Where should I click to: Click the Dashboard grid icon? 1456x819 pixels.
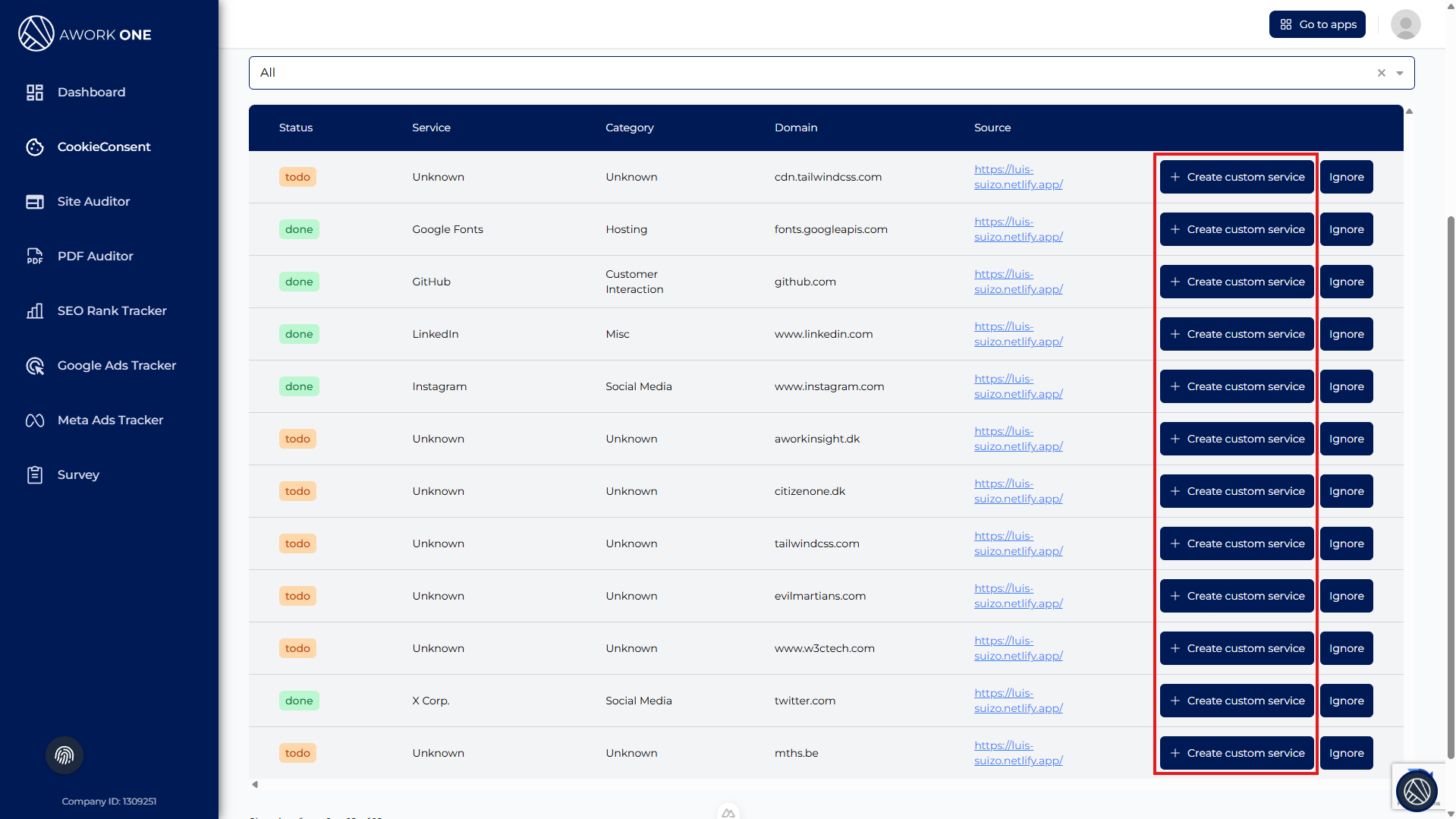35,93
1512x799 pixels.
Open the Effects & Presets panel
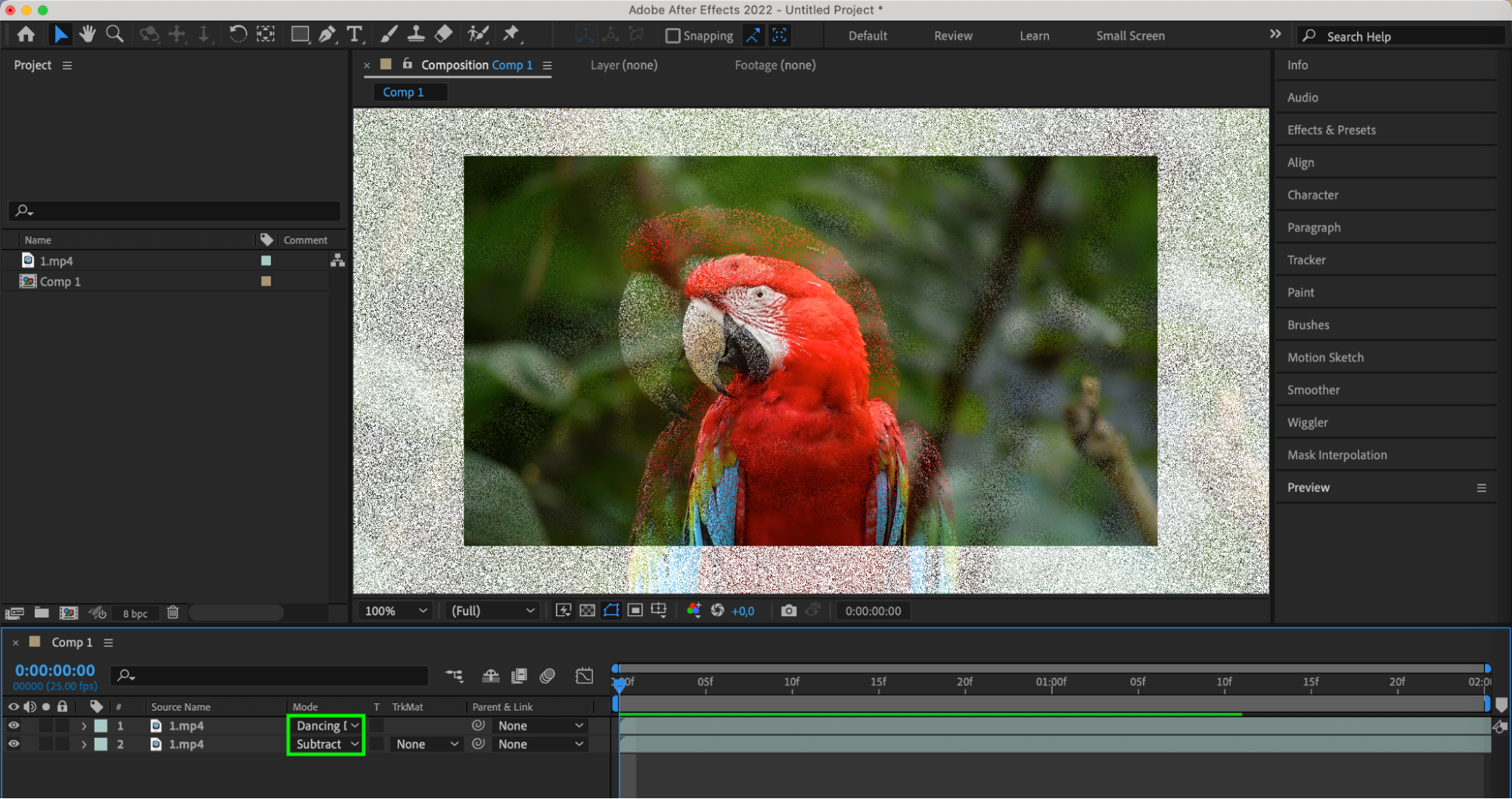(x=1331, y=130)
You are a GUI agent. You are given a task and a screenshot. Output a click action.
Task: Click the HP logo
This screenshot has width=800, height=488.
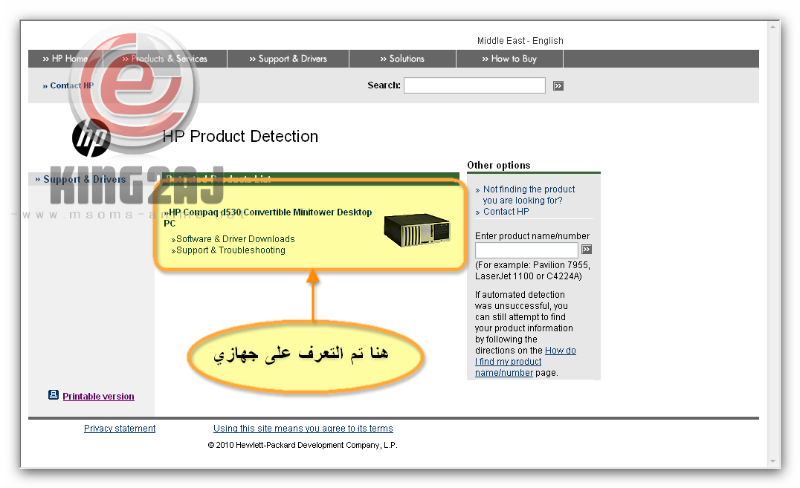point(90,137)
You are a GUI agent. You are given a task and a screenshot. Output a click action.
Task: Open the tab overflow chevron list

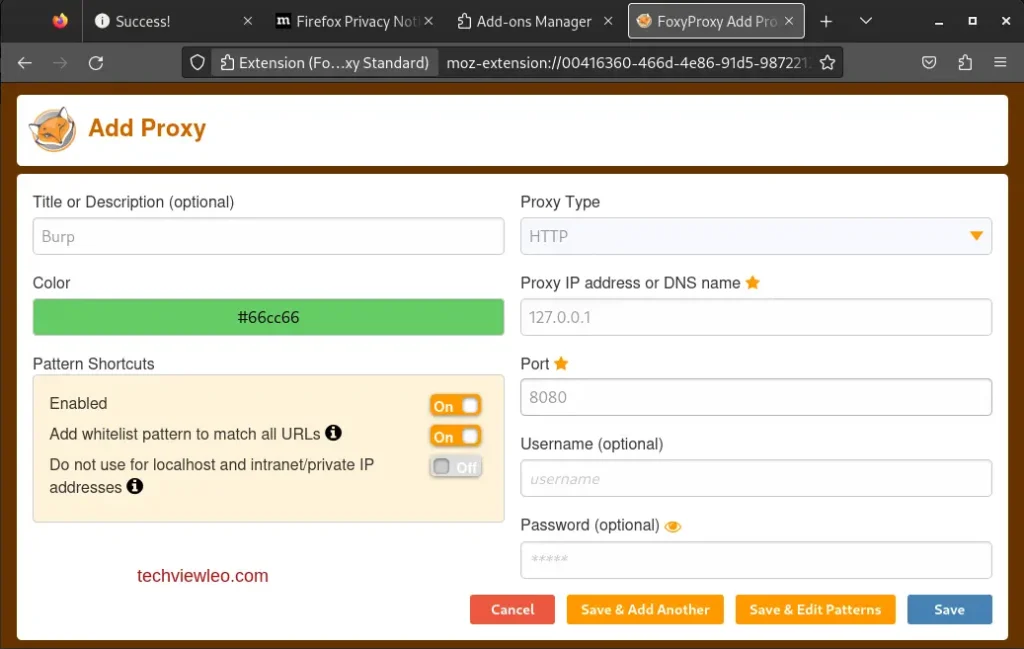pyautogui.click(x=865, y=20)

# # # #

* What you need to do *
Output all of the entries once more, word for word, with the images removed.

* Output of the task *
Where should I click to: Click the Dashboard grid icon? 1456x819 pixels.
35,93
1512x799 pixels.
Open the Effects & Presets panel
(x=1331, y=130)
You are a GUI agent. You are given a task and a screenshot. Output a click action.
Task: Click the HP logo
This screenshot has width=800, height=488.
point(90,137)
You are a GUI agent. You are given a task and a screenshot. Output a click action.
Task: Open the tab overflow chevron list

pyautogui.click(x=865, y=20)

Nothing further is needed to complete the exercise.